Authors: Vianey Barrera-Enriquez and Camilo E. Sanchez-Sarria

The pipeline has four main steps:

  1. Single QTL mapping
  2. Multiple QTL mapping (MQM) (in progress)
  3. Customized plots (LOD profiles, Missing genotypes, etc)
  4. Annotation of results

1. Single QTL Mapping

This code performs QTL (Quantitative Trait Locus) analysis using Rqtl package. It computes single QTLs, LOD/Bayes intervals, scores, and effects using a mapqtl input format.

Usage

single_qtl(dir, dircross, dirfun, locfile, mapfile, phenofile, prefixResults, ncores, step = 0.5, off.end = 0, error.prob = 0.001, alpha = 0.1, n.perm = 1000, map.function = "kosambi", stepwidth = "fixed", model_scanone = "normal")

Arguments

1.1. For Single QTL function:

  • dir: Directory to save results.
  • dircross: Directory where data is located.

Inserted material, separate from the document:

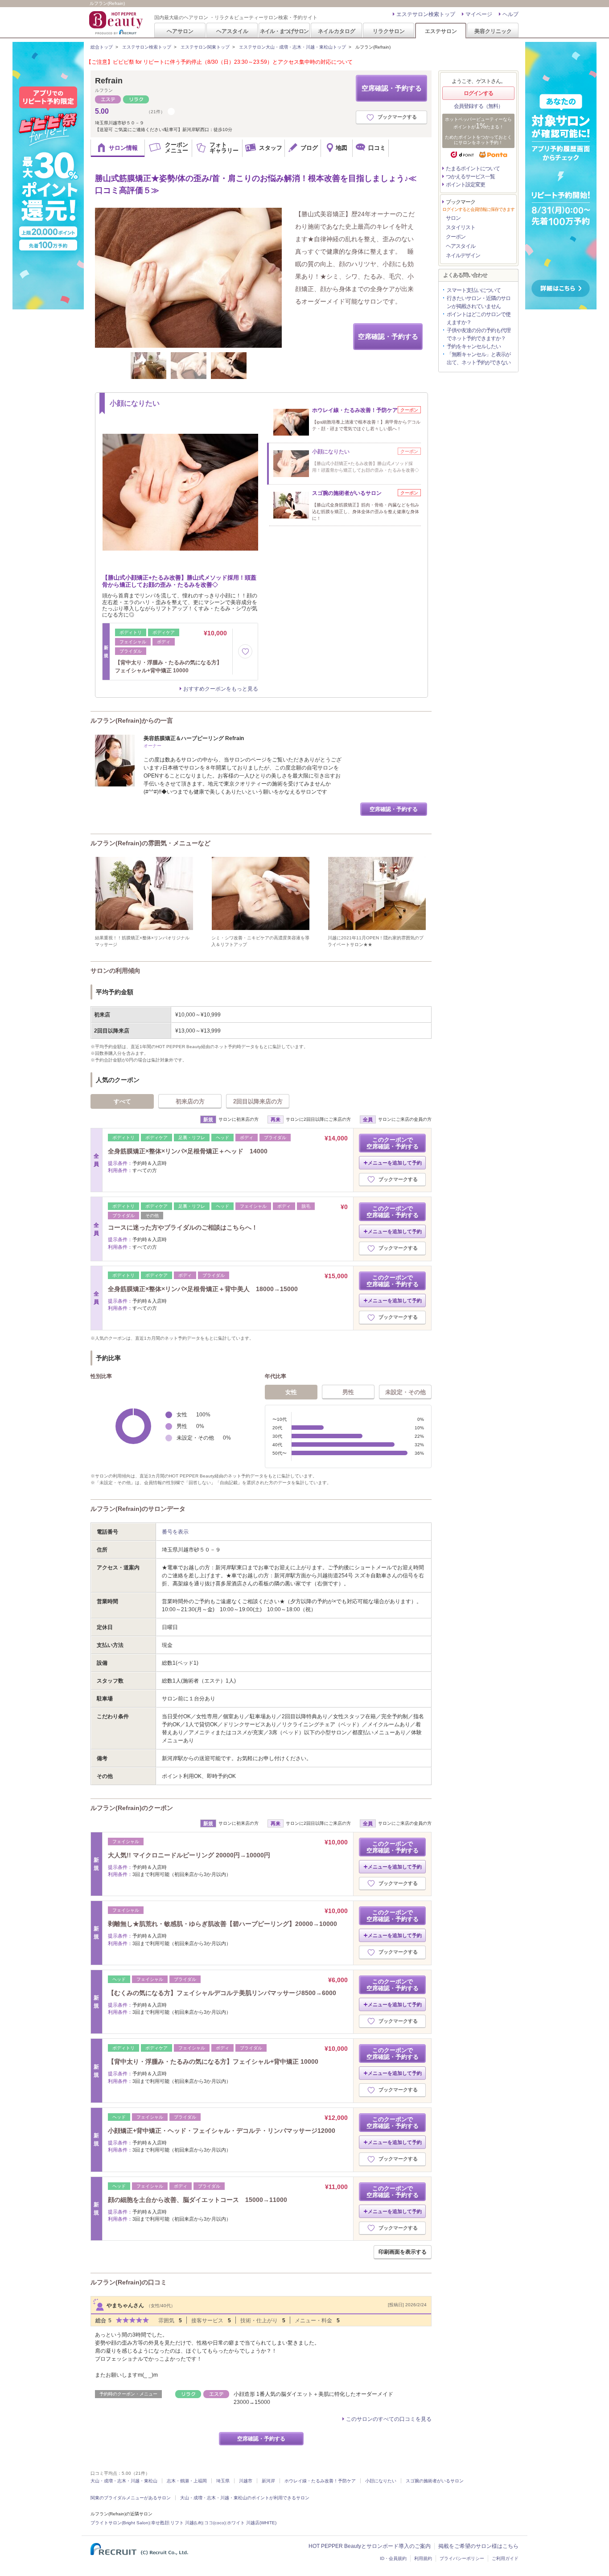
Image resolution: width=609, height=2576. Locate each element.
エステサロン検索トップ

It can be empty if the cross files include the path and name.
  • dirfun: Directory were functions for plotting are located.
  • locfile: .loc file name. It can include the path.
  • mapfile: .map file name. It can include the path.
  • cphenofile: .qua file name. It can include the path.
  • prefixResults: The prefix that the results will have.
  • ncores: Number of cores for permutation test.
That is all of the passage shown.